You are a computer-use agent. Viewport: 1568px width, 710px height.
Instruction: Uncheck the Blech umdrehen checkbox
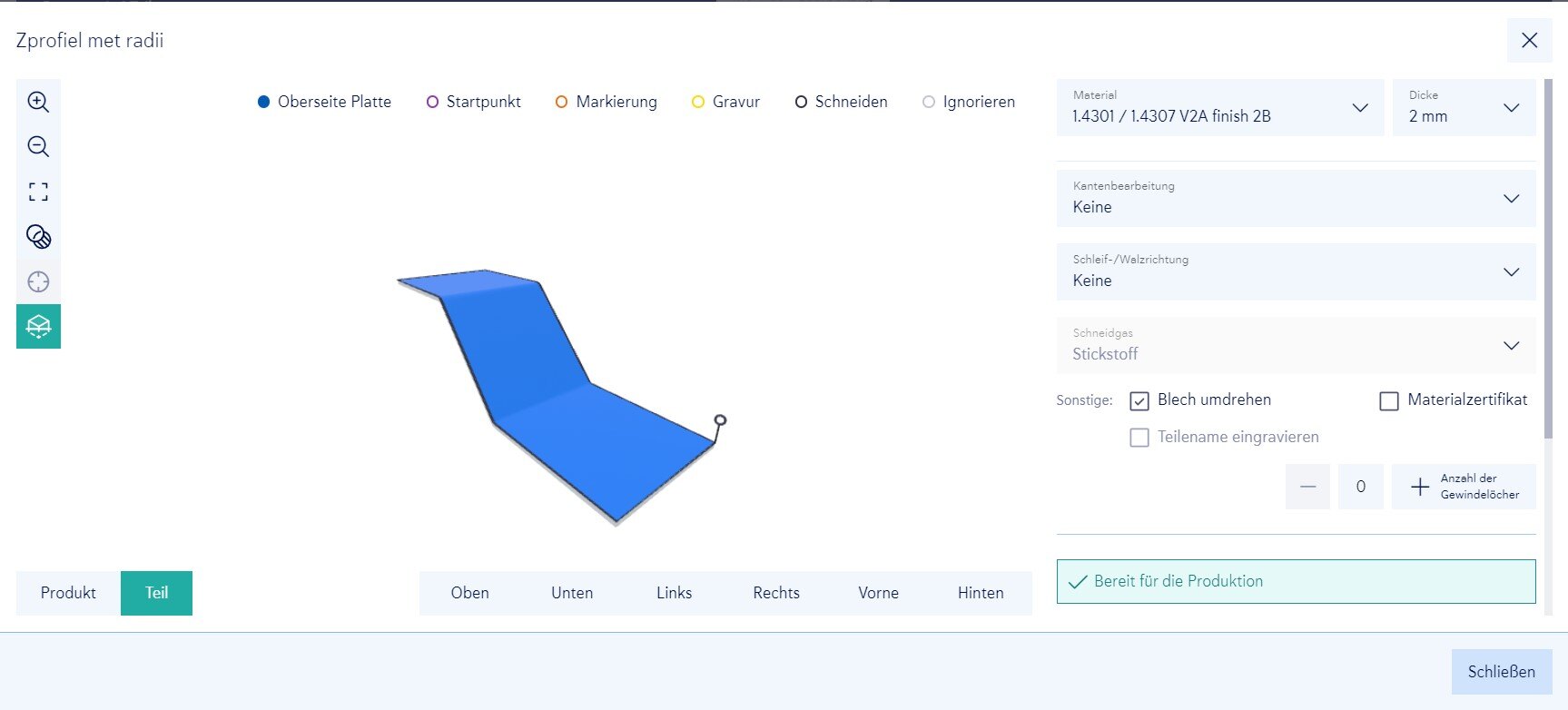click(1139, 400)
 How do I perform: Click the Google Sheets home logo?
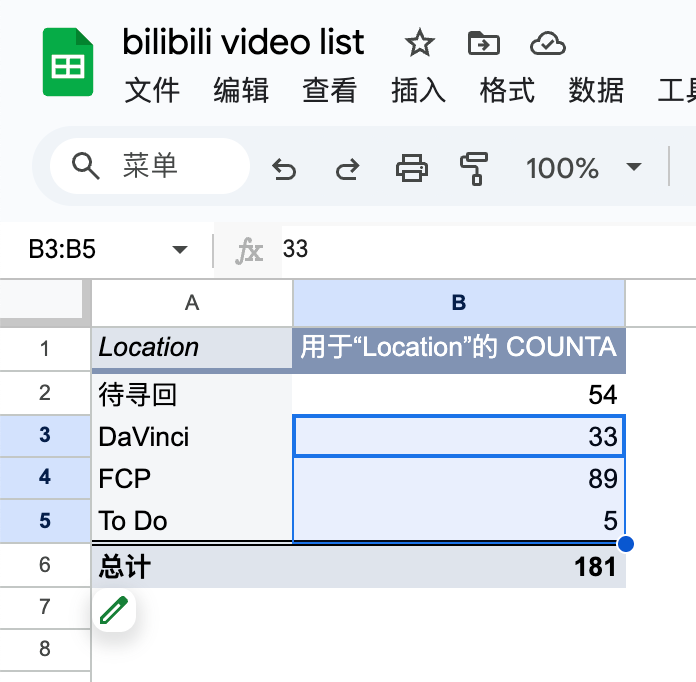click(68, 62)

########################################

Aim of the exercise: Everything from the line containing "How do I perform: Click" to the final line of the listing above, both ends included, should be transcribed word for word, except for the pictures.

Response area:
 How do I perform: Click the Google Sheets home logo?
click(68, 62)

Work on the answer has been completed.